> [ASSIGNMENT] Echo the rows word for word, starting at the line that contains "I want to click on layer-dropdown: 0" and ending after the line that contains "What do you".

> [INFORMATION GIVEN]
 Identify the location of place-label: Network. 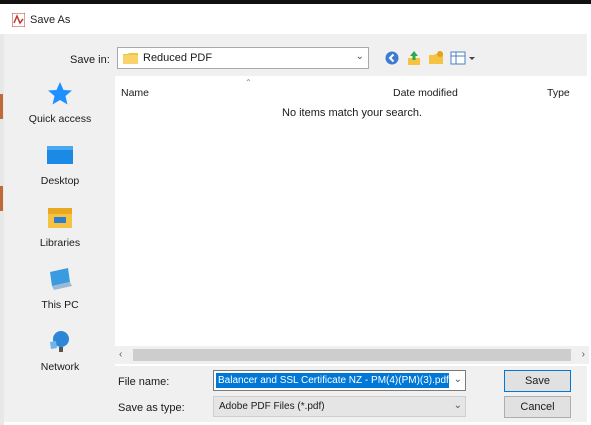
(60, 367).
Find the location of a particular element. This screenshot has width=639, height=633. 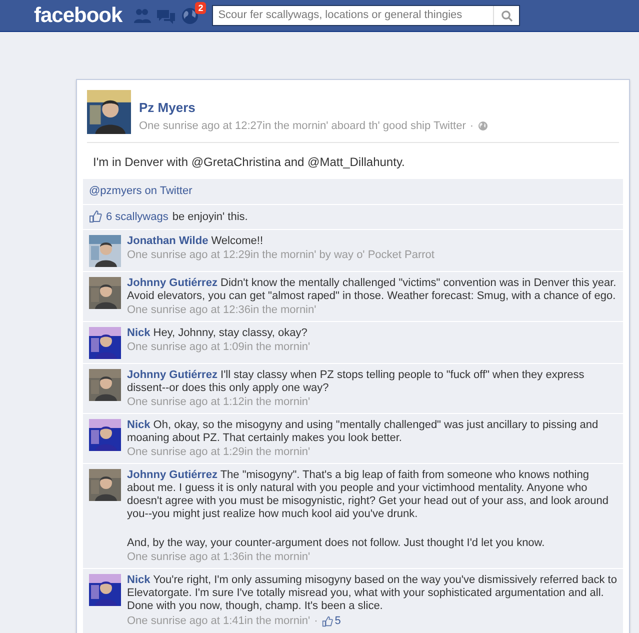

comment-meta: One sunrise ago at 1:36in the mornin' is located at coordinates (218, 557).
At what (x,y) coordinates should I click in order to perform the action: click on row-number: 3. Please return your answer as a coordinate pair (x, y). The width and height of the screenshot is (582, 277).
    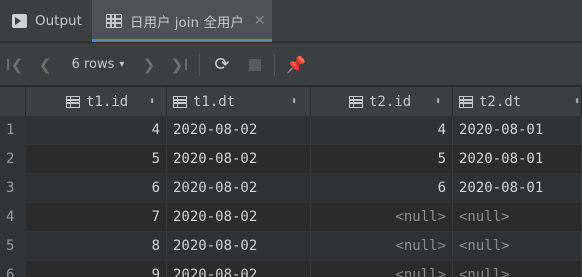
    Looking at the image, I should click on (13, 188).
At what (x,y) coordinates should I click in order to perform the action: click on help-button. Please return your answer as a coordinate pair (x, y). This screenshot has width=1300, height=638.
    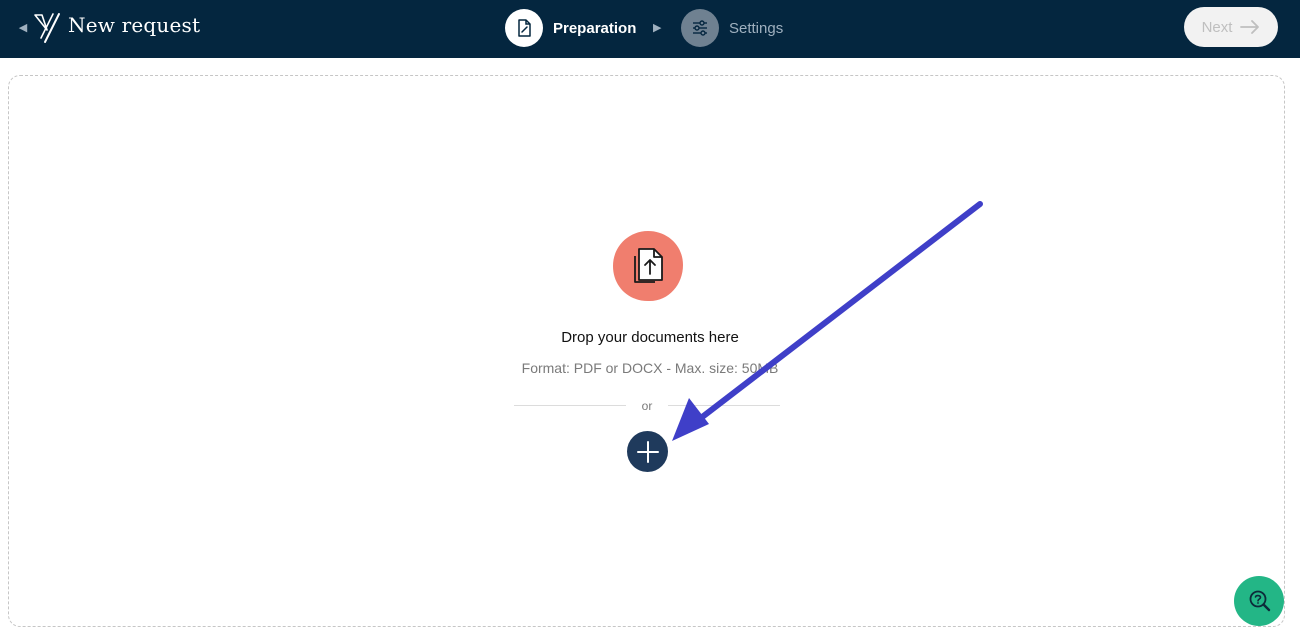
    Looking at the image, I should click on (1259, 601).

==

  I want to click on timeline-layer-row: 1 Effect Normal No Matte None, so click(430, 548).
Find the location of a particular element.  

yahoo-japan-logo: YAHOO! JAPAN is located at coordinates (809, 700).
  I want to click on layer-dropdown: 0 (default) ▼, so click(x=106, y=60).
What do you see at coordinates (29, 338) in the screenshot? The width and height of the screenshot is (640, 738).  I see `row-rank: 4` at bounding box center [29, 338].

> [TASK ANSWER]
  I want to click on layer-dropdown: 0 (default) ▼, so click(x=106, y=60).
What do you see at coordinates (29, 338) in the screenshot? The width and height of the screenshot is (640, 738).  I see `row-rank: 4` at bounding box center [29, 338].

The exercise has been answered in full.